--- Data shown ---

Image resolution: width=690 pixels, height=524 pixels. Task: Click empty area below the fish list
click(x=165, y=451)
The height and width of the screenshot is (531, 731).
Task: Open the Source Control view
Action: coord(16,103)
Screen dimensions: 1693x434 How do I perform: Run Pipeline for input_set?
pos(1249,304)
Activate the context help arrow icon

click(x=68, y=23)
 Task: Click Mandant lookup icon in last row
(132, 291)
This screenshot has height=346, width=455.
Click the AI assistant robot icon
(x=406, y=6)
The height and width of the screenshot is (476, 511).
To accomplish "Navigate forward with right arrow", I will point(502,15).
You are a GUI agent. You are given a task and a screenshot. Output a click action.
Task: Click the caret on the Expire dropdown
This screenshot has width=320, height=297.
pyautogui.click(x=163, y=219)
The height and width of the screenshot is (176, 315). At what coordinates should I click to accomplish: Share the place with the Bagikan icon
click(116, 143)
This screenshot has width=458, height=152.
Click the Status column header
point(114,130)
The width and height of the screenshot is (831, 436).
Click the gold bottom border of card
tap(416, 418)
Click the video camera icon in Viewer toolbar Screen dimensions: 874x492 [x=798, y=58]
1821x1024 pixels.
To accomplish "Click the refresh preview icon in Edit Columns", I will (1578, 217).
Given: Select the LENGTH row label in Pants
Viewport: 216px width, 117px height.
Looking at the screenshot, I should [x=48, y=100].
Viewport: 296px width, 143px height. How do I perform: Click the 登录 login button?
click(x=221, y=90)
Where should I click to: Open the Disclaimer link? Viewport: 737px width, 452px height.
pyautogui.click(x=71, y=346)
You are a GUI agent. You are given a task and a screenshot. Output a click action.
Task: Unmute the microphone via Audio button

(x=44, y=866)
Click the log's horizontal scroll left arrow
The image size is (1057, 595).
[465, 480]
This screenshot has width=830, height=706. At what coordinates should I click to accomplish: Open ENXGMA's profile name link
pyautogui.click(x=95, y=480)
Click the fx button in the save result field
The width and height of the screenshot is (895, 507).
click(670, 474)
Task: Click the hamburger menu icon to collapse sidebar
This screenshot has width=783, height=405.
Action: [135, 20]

---

* Task prompt
Would you reproduce the whole listing above, word for word?

* Answer section
Image resolution: width=690 pixels, height=524 pixels. Task: Click empty area below the fish list
click(x=165, y=451)
The height and width of the screenshot is (531, 731).
Task: Open the Source Control view
Action: coord(16,103)
Screen dimensions: 1693x434 How do I perform: Run Pipeline for input_set?
pos(1249,304)
Activate the context help arrow icon

click(x=68, y=23)
 Task: Click Mandant lookup icon in last row
(132, 291)
This screenshot has height=346, width=455.
Click the AI assistant robot icon
(x=406, y=6)
The height and width of the screenshot is (476, 511).
To accomplish "Navigate forward with right arrow", I will point(502,15).
You are a GUI agent. You are given a task and a screenshot. Output a click action.
Task: Click the caret on the Expire dropdown
This screenshot has width=320, height=297.
pyautogui.click(x=163, y=219)
The height and width of the screenshot is (176, 315). At what coordinates should I click to accomplish: Share the place with the Bagikan icon
click(116, 143)
This screenshot has width=458, height=152.
Click the Status column header
point(114,130)
The width and height of the screenshot is (831, 436).
Click the gold bottom border of card
tap(416, 418)
Click the video camera icon in Viewer toolbar Screen dimensions: 874x492 [x=798, y=58]
1821x1024 pixels.
To accomplish "Click the refresh preview icon in Edit Columns", I will (1578, 217).
Given: Select the LENGTH row label in Pants
Viewport: 216px width, 117px height.
Looking at the screenshot, I should [x=48, y=100].
Viewport: 296px width, 143px height. How do I perform: Click the 登录 login button?
click(x=221, y=90)
Where should I click to: Open the Disclaimer link? Viewport: 737px width, 452px height.
pyautogui.click(x=71, y=346)
You are a GUI agent. You are given a task and a screenshot. Output a click action.
Task: Unmute the microphone via Audio button

(x=44, y=866)
Click the log's horizontal scroll left arrow
The image size is (1057, 595).
[465, 480]
This screenshot has width=830, height=706. At what coordinates should I click to accomplish: Open ENXGMA's profile name link
pyautogui.click(x=95, y=480)
Click the fx button in the save result field
The width and height of the screenshot is (895, 507).
click(670, 474)
Task: Click the hamburger menu icon to collapse sidebar
This screenshot has width=783, height=405.
Action: [135, 20]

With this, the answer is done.